_Provided passage_
= = = =
To take a line from another iconic comeback, 24 months have passed since Simone Biles last performed in competition. There may be many interesting peripheral aspects to both her departure and return, but at the heart of it is simply this: the best in the world is back.
Biles competes for the first time since the Tokyo Games at the Core Hydration Classic on Saturday at 8 p.m. ET, live on CNBC, NBCSports.com/watch, the NBC Sports app and Peacock. Those platforms also air the earlier senior women’s session at 2 p.m. NBC airs highlights Sunday at 4:30 p.m.
Suni Lee also returns to the elite level for the first time since Tokyo, though she competed collegiately for Auburn the past two winters.
It will be the first time that two Olympic all-around gold medalists are in the same domestic competition, though Lee, who is training through kidney issues, is expected to sit out one or two apparatuses on Saturday.
They will compete in Hoffman Estates, Illinois, a western suburb of Chicago.
"[Biles’] return means to gymnastics more than Michael’s [Jordan] return meant to the NBA,” said John Roethlisberger, an NBC Sports analyst and three-time Olympian. “She’s, by most regards, considered the greatest of all time. You can love Simone. You can not love Simone. The one thing you can’t deny is that this is fantastic. It’s great for the sport.”
Biles’ comeback was signaled on June 28. Her name appeared on the entry list for Classic, which is the primary tune-up meet for the U.S. Championships, which are in three weeks.
Biles has since commented on her return on social media. On Sunday, she posted that twisting on every event was the hardest part of coming back.
Biles withdrew during the Tokyo Olympic team final with “the twisties,” a term for getting lost in the air and making it dangerous to perform high-level skills.
“When the twisties happen, you go right into the gym & work on it,” Biles wrote Sunday. “I took over a year off and THEN came back... So I was petrified.
“But I’m fine. I’m twisting again. No worries. All is good.”
While Biles’ return to the gym was seismic, it wasn’t shocking. She stayed in the drug-testing pool after Tokyo, even when she had no immediate plans to compete, so that if and when she did decide to return, she would not have to wait six months, which is the rule for athletes who withdraw from and then return to the pool.
In July, Biles participated in a USA Gymnastics training camp in her native Texas, posting the highest all-around score by 3.5 points, according to the Gymternet.
“If her verification scores from last camp are any indication of how well she does, she’s going to be a shoo-in,” for the five-woman team for this autumn’s world championships, said Sam Peszek, a 2008 Olympic silver medalist and NBC Sports analyst.
Biles has not said if she plans to compete at nationals or, if invited, a September selection camp for the world team, much less whether she’s committed to a 2024 Olympic bid.
Lee announced last November that she’s making an Olympic run. In February, she believed she was in the best shape of her gymnastics career. Then the kidney problems came, forcing her to prematurely end her second and final NCAA season in March.
Lee has been in and out of the gym since amid doctors appointments and adapting to medication. She has woken up with her hands so swollen that her fingers didn’t fit in her uneven bars grips.
“I’m not even probably supposed to be doing gymnastics,” yet, she said.
Lee, like many, is focused not so much on Saturday as she is on nationals and beyond.
“I don’t necessarily gauge how well an athlete is doing at Classics,” said Laurie Hernandez, a 2016 Olympic gold medalist and NBC Sports analyst. “I think we’ll be able to tell more so at championships and at worlds this year, especially considering that it’s a year before the Games, but Classics is typically a place where we get a little bit more leeway, and we get to either try new skills, or we get to test out being in a pressure situation.”
= = = =
_Required action 1_
In the Simone Biles comeback article, where will the competition be held?
_Required action 2_
Reproduce the Simone Biles comeback article word for word between "In July, Biles" and "2024 Olympic bid.", inclusive.

_Data block_
= = = =
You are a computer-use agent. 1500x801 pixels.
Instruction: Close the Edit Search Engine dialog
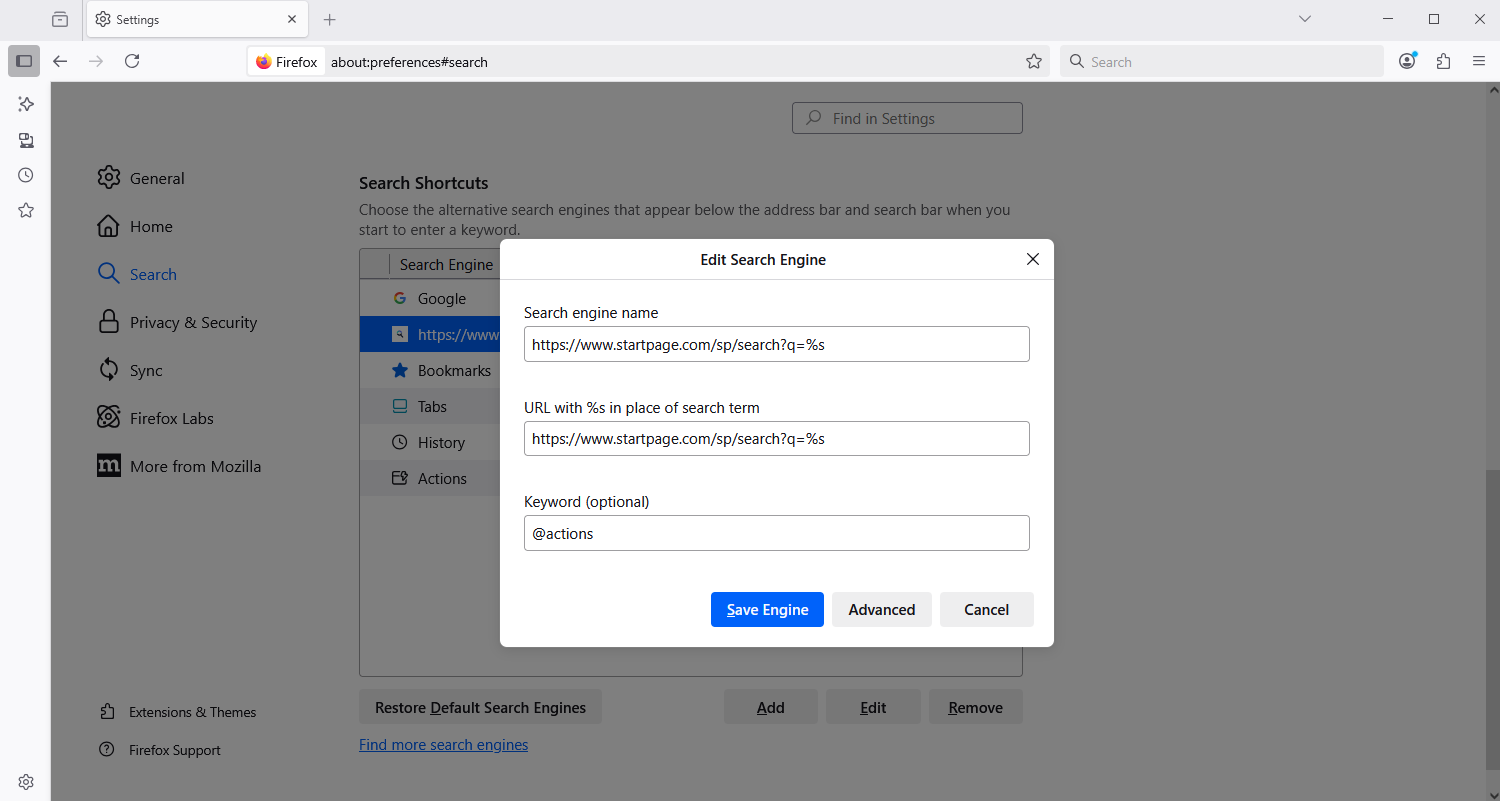tap(1033, 259)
= = = =
_Result 1_
Hoffman Estates, Illinois, a western suburb of Chicago.

_Result 2_
In July, Biles participated in a USA Gymnastics training camp in her native Texas, posting the highest all-around score by 3.5 points, according to the Gymternet.
“If her verification scores from last camp are any indication of how well she does, she’s going to be a shoo-in,” for the five-woman team for this autumn’s world championships, said Sam Peszek, a 2008 Olympic silver medalist and NBC Sports analyst.
Biles has not said if she plans to compete at nationals or, if invited, a September selection camp for the world team, much less whether she’s committed to a 2024 Olympic bid.